■ **TO DO**
**a.** In the thread, swap "Bill Gates" for "a tech billionaire" and write out the stretch from "A significant part" through "level of security.".
**b.** Answer these from the thread:
(i) Which force does the writer think had standing orders to shoot down aircraft during the Royal Wedding?
(ii) What percentage does the quoted post say he bought?
(iii) Who does the reply believe owns the rest?
**c.** Please translate this sentence from the thread into Spanish: "Since Bill Gates isn't royalty, he probably can't get the same level of security."

■ **PASSAGE GIVEN**
^^^^
A significant part of planning for an event such as that as security.  If you're someone like Bill Gates getting married, you need to consider that  you and your guests are sitting ducks for a terrorist attack.  Add that factor to your wedding planning, and your options for a wedding locale start to get a lot narrower.  

I'll bet that during the Royal Wedding, for example, the RAF had standing orders to shoot down any airplane that ventured into the restricted airspace and did not immediately obey any command to turn around. Since Bill Gates isn't royalty, he probably can't get the same level of security.  



Numismatist said:


> It says he bought 98%...I wonder who owns the other 2%...probably someone wiht a real loud barking dog:rofl: :hysterical:


I believe the rest is owned by the State of Hawaii.


----------



## hypnotiq (Jun 21, 2012)

There is nothing "crude" about the word ballin'. :hysterical:


----------



## Beefnot (Jun 21, 2012)
^^^^
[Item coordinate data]
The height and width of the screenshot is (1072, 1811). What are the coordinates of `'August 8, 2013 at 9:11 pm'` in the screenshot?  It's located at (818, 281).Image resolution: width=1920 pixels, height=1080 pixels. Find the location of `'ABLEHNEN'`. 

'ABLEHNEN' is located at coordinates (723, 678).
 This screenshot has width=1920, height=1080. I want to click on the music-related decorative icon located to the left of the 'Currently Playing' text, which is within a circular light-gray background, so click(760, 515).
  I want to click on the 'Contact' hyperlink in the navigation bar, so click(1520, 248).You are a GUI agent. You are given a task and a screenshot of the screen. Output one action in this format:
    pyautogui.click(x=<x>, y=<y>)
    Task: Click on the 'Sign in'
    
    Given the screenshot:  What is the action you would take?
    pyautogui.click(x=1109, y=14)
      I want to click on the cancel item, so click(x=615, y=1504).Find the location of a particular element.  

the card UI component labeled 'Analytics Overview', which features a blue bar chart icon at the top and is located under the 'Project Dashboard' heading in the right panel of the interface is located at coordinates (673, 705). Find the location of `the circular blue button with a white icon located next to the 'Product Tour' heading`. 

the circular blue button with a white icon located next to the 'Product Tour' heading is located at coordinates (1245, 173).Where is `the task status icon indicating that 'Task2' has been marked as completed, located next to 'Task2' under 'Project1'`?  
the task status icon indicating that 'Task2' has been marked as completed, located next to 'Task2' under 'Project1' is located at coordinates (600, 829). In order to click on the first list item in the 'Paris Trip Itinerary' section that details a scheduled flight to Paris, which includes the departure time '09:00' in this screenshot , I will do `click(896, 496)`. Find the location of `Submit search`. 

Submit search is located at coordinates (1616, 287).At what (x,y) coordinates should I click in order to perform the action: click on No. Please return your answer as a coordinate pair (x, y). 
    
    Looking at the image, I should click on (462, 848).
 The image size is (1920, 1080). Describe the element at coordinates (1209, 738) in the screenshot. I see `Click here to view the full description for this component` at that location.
^^^^
■ **SOLUTIONS BELOW**
**a.**
A significant part of planning for an event such as that as security.  If you're someone like a tech billionaire getting married, you need to consider that  you and your guests are sitting ducks for a terrorist attack.  Add that factor to your wedding planning, and your options for a wedding locale start to get a lot narrower.  

I'll bet that during the Royal Wedding, for example, the RAF had standing orders to shoot down any airplane that ventured into the restricted airspace and did not immediately obey any command to turn around. Since a tech billionaire isn't royalty, he probably can't get the same level of security.

**b.**
(i) The RAF
(ii) 98%
(iii) The State of Hawaii

**c.** Como Bill Gates no es de la realeza, probablemente no puede obtener el mismo nivel de seguridad.